Review: 36 Views at PCPA
Playwright Naomi Iizuka Investigates the Art World
This beautifully written and richly suggestive play sets a new standard for the portrayal of the hybrid cultures of the Pacific Rim in the 21st century. Through a skillful mixture of suspense, romance, literary allusion, and aesthetic philosophy, playwright Naomi Iizuka has arrived at a drama that lives up to its title, which aligns the play with a series of woodblock prints by the Japanese artist Hokusai. These images, known collectively as Thirty-six Views of Mount Fuji, include what is perhaps the single most famous image in all of Japanese art, “The Great Wave off Kanagawa.” Like her inspiration, Iizuka is interested in turbulence and in the undersides of great waves, although in her instance the wave in question is cultural rather than aquatic.

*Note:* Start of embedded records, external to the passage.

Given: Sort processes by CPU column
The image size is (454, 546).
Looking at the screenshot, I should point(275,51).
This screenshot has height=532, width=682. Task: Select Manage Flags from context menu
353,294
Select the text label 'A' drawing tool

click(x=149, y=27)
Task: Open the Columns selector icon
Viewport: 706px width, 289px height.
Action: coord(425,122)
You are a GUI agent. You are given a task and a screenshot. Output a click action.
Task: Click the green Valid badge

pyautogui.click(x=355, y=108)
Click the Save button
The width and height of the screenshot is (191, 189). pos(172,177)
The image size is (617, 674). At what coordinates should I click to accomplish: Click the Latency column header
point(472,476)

Andrew Philpot is excellent as Darius Wheeler, a swashbuckling and unscrupulous dealer in East Asian antiquities. Having made his fortune raiding the Orient like some kind of Indiana Jones, Wheeler provides a fulcrum for the dramatic shift that sweeps through the play’s 36 short scenes, leaving everyone affected in a different place as part of its wake. Jully Lee plays Setsuko Hearn, a rising young star of academic art history and a specialist in 11th-century Japanese literature. When Wheeler’s young assistant, John Bell (George Walker), leaves a fragment of a translation of what appears to be an undiscovered “pillow book” by an anonymous 11th-century woman lying out in the gallery’s offices, the subsequent investigation sends shockwaves through both the scholarly world and the personal lives of the characters.

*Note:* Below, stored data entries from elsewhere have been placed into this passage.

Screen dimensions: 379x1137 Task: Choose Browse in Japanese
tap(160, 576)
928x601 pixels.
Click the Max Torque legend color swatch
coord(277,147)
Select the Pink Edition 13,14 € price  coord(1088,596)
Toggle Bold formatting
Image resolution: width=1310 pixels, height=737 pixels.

Leah Anderson plays the clever and resentful young artist Claire Tsong, and Karin Hendricks is Elizabeth Newman-Orr, an investigative reporter. Under Risa Brainin’s sensitive and alert direction, 36 Views manages to be both believable and resonant, a satisfying contemporary mystery and an insightful reflection on the complex legacies of East Asian art and morality in the modern world. The character Setsuko Hearn would appear to be a reference to the legendary Japanese film actress Setsuko Hara, and Jully Lee’s impressive portrayal of this intelligent and passionate woman has to be considered one of the year’s most seductive performances.